(Record set Opens)
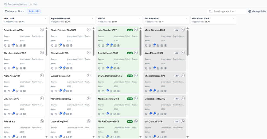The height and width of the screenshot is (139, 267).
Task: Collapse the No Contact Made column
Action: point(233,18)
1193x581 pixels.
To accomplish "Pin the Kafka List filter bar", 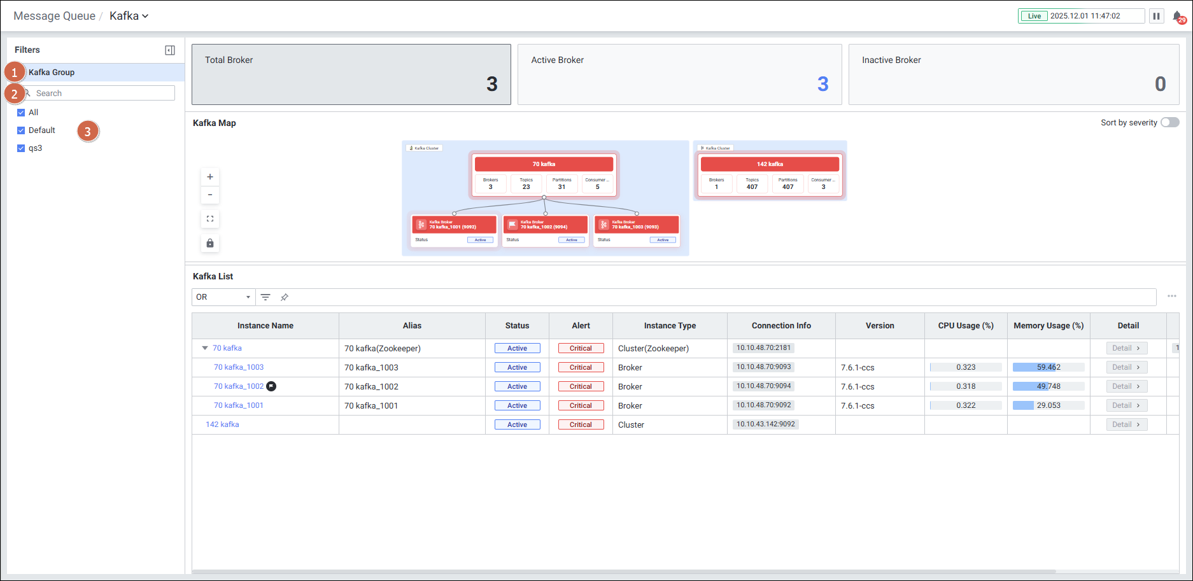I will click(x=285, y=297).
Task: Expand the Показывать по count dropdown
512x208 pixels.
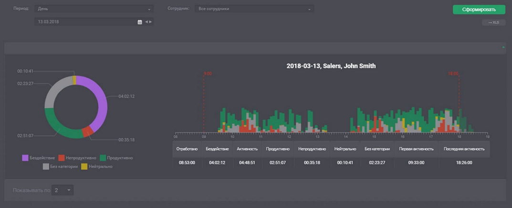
(Record set Closes)
(Record set Opens)
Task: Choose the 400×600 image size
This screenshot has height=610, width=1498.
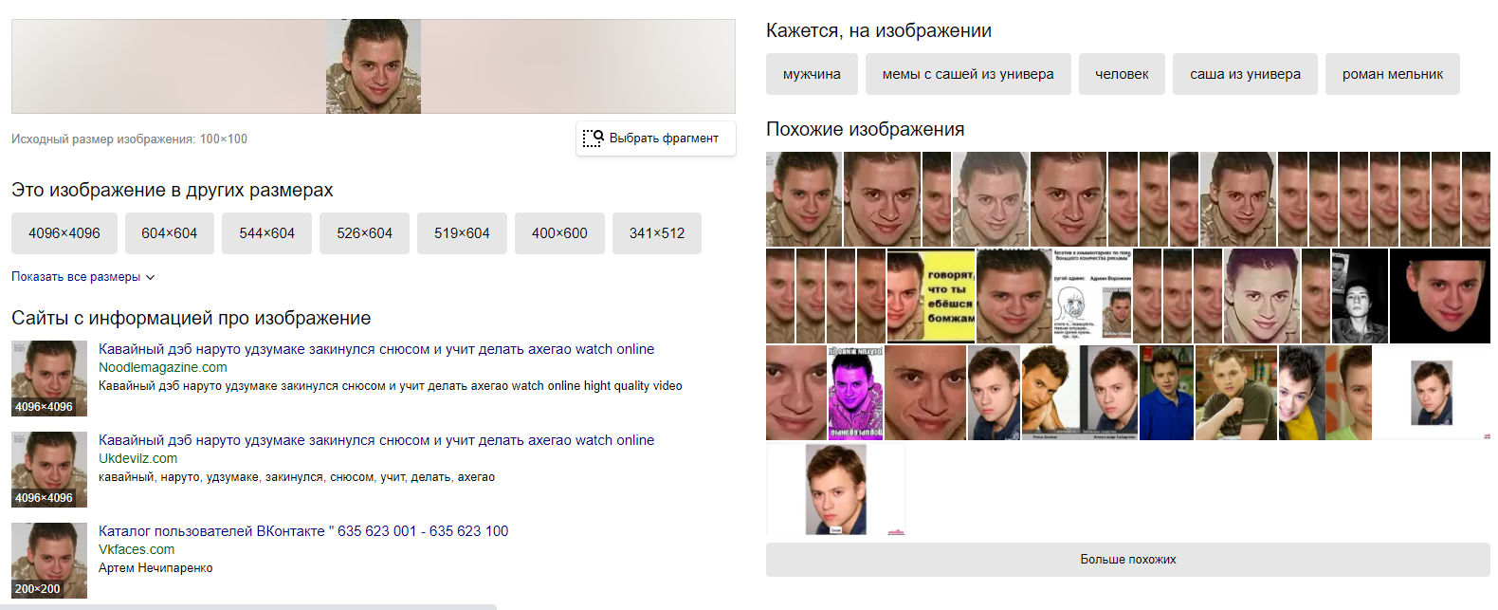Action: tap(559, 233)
(Record set Closes)
Exercise objective
From the data above, output exactly the lines between the one containing "Task: Expand the Показывать по count dropdown" and the one containing "512x208 pixels.", counting both of them.

Result for this exercise
Task: Expand the Показывать по count dropdown
512x208 pixels.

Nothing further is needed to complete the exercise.